--- Start of LISTED RECORDS ---

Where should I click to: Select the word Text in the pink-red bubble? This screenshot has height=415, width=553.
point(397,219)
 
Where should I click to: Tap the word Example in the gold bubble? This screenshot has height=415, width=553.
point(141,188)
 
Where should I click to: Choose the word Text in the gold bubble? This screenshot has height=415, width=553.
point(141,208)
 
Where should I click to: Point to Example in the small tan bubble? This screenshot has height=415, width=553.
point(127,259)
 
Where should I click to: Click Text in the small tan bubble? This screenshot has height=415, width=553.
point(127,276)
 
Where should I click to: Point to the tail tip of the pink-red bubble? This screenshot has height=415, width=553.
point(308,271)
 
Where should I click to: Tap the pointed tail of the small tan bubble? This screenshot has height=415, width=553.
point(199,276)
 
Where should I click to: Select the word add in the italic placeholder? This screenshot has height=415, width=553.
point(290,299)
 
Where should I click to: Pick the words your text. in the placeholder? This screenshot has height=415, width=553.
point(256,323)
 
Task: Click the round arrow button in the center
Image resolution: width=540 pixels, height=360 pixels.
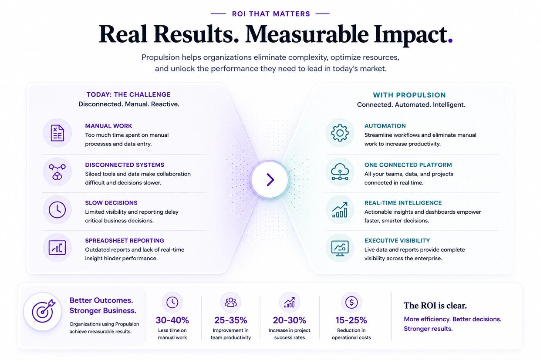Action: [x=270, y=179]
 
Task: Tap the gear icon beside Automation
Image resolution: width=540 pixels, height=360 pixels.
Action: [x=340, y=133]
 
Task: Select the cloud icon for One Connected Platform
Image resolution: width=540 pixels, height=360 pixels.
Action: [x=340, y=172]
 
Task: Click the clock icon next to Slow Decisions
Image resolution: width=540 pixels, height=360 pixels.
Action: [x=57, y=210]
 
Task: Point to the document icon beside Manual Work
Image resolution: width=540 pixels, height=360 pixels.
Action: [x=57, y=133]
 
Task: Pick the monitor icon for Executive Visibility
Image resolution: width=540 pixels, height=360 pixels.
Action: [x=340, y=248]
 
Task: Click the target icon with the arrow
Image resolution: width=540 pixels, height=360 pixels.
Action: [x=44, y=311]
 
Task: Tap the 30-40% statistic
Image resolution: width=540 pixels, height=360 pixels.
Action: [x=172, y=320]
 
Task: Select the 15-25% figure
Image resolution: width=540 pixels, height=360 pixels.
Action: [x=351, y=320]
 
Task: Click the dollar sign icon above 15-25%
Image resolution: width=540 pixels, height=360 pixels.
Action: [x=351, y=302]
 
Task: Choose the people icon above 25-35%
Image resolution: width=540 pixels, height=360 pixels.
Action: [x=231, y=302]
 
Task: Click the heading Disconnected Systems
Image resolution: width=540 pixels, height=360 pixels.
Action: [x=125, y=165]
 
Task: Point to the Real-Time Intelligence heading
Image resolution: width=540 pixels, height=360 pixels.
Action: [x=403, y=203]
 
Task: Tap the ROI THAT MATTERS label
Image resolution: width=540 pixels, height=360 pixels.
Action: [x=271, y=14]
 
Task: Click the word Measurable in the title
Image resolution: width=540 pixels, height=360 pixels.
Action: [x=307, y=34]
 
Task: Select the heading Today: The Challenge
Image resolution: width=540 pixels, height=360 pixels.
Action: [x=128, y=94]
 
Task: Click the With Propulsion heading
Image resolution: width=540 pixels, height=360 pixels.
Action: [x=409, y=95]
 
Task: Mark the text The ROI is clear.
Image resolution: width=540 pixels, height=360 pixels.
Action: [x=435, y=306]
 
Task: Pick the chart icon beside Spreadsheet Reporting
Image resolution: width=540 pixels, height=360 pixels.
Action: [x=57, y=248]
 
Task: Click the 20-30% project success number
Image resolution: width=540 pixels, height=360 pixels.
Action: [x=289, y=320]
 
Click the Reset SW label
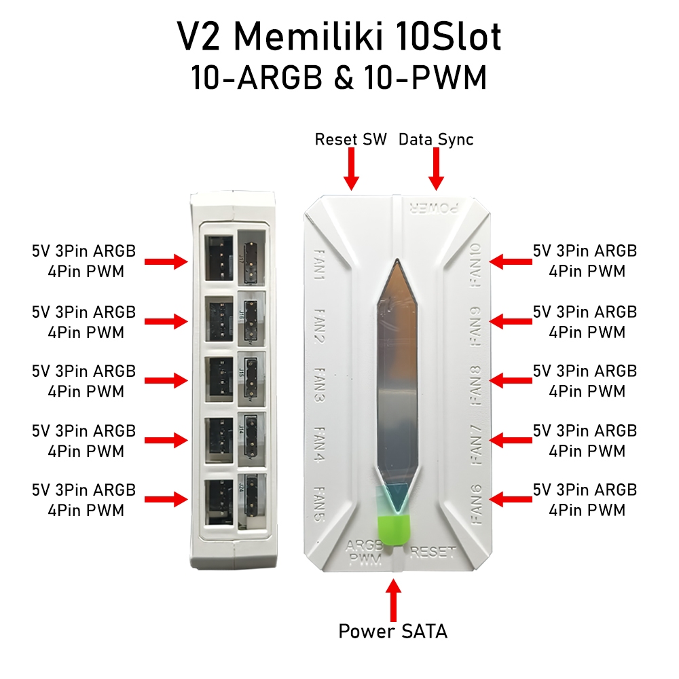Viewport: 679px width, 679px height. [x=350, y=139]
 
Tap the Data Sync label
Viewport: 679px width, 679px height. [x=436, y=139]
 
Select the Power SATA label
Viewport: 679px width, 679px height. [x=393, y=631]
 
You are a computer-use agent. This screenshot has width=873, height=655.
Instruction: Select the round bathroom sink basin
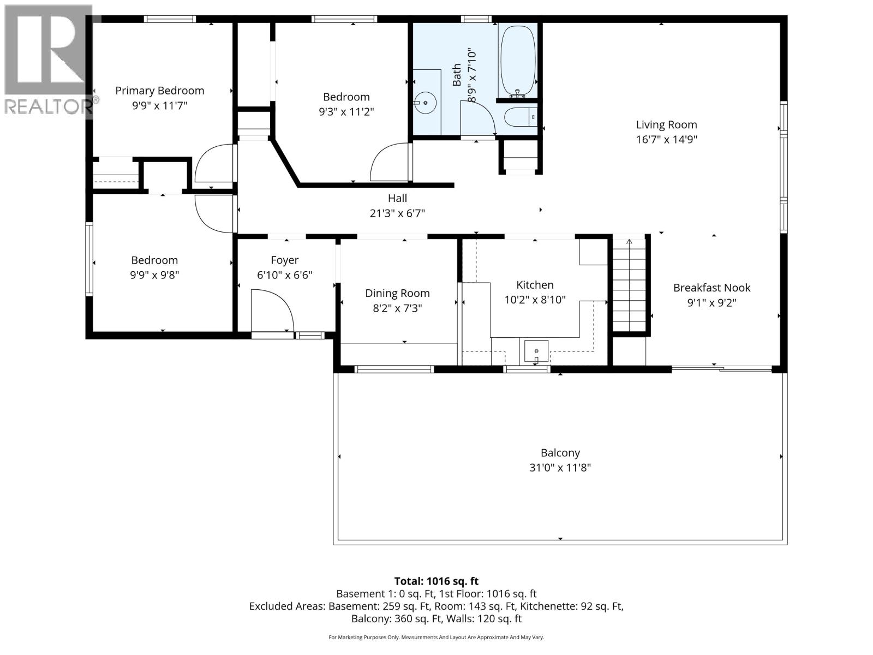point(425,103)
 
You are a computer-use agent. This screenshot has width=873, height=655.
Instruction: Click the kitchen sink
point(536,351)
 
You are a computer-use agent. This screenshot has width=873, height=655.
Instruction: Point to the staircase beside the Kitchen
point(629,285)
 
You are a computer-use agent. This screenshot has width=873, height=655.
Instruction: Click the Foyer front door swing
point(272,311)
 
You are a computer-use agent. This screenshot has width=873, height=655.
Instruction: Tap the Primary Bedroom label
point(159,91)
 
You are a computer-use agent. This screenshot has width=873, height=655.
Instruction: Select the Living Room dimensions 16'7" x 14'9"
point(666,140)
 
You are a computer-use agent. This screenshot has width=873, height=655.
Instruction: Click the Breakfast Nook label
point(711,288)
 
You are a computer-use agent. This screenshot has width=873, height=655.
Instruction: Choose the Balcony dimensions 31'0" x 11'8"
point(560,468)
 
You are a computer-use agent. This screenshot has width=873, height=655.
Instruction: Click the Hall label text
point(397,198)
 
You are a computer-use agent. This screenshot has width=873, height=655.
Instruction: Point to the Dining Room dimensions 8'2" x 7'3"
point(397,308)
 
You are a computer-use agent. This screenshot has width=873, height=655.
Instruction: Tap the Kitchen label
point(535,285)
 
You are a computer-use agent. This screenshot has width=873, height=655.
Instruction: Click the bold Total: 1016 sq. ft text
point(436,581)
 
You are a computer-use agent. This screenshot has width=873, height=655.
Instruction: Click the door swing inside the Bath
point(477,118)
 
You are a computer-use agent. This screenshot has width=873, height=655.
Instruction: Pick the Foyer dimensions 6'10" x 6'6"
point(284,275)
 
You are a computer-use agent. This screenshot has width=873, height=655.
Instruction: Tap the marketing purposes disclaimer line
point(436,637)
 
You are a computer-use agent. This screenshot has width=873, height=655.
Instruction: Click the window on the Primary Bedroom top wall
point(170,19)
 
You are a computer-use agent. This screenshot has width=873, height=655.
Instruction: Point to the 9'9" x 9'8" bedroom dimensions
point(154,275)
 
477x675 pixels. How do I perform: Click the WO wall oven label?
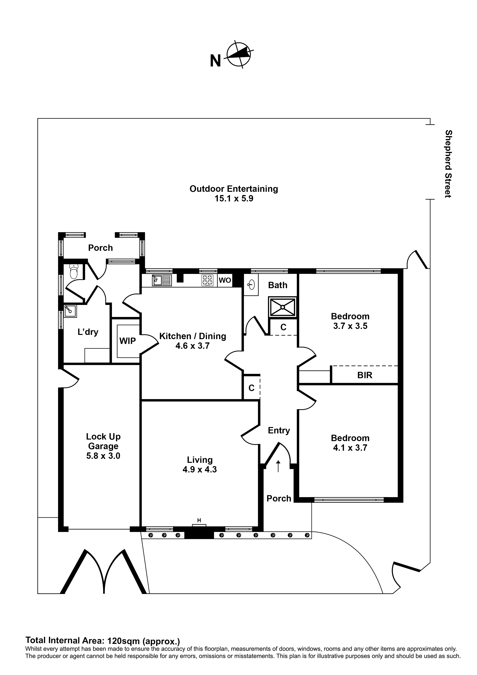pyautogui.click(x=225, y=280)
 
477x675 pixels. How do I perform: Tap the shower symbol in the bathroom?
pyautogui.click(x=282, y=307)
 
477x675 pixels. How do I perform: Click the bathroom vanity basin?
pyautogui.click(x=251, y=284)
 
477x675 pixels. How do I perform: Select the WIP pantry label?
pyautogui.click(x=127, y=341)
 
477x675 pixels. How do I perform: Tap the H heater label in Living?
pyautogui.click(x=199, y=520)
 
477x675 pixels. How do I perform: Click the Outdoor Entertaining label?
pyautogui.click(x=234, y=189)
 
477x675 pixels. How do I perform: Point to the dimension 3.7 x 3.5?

--- End of LISTED RECORDS ---
--- Start of LISTED RECORDS ---

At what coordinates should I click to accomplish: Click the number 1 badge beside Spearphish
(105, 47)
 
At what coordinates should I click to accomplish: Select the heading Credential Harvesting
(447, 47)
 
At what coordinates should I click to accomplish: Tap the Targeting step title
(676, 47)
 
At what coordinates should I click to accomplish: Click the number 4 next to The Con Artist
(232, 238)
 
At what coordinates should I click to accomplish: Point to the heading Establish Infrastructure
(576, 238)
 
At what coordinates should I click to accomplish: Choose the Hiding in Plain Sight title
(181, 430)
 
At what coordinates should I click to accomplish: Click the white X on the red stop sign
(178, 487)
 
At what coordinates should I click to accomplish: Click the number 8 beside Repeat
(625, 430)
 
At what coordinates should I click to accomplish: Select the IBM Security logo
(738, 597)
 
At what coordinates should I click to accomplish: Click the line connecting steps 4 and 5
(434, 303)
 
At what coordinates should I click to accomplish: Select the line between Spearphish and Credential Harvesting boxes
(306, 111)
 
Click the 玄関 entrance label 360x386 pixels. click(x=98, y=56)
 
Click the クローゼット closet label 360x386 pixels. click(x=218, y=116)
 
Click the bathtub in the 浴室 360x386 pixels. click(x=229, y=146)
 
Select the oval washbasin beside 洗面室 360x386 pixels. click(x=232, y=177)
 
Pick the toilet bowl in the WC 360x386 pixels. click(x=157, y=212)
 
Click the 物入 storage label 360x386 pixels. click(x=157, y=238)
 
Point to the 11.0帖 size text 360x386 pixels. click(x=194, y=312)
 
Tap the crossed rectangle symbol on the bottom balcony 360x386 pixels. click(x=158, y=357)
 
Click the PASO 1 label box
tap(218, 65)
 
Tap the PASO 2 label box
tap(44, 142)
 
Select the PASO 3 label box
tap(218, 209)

--- End of LISTED RECORDS ---
--- Start of LISTED RECORDS ---

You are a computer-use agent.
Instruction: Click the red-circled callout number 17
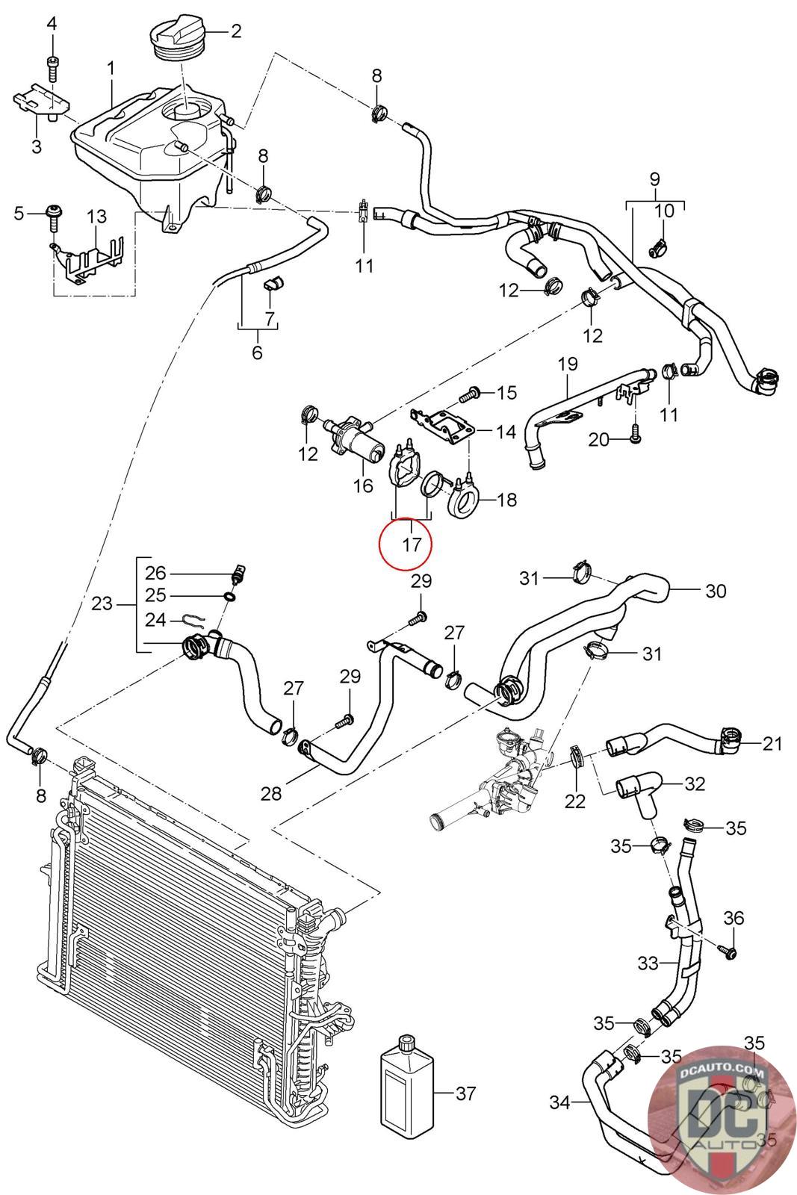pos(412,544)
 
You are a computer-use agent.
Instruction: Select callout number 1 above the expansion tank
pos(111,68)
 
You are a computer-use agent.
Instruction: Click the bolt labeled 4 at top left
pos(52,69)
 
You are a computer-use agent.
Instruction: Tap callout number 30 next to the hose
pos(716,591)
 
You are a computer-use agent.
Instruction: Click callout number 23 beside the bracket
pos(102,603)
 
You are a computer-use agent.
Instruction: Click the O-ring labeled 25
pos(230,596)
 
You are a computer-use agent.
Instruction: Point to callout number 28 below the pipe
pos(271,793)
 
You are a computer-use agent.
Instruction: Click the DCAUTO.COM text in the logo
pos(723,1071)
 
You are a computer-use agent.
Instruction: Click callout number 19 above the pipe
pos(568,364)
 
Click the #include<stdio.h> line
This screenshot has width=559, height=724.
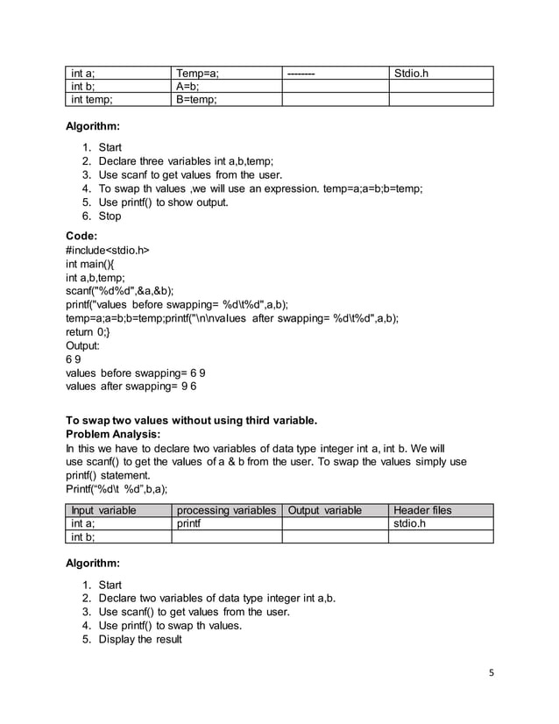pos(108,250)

--- End of LISTED RECORDS ---

= WHAT YOU NEED TO DO =
Copy out everything from the line containing "Point to the 11.0帖" down to the line containing "tap(218, 209)", requests included, and raise every coordinate in the answers by 80 while keeping the rest of the data unchanged.

= SOLUTION FOR THIS TASK =
Point to the 11.0帖 size text 360x386 pixels. click(x=274, y=392)
 
Tap the crossed rectangle symbol on the bottom balcony 360x386 pixels. click(x=238, y=437)
 
Click the PASO 1 label box
tap(298, 145)
 
Tap the PASO 2 label box
tap(124, 222)
 
Select the PASO 3 label box
tap(298, 289)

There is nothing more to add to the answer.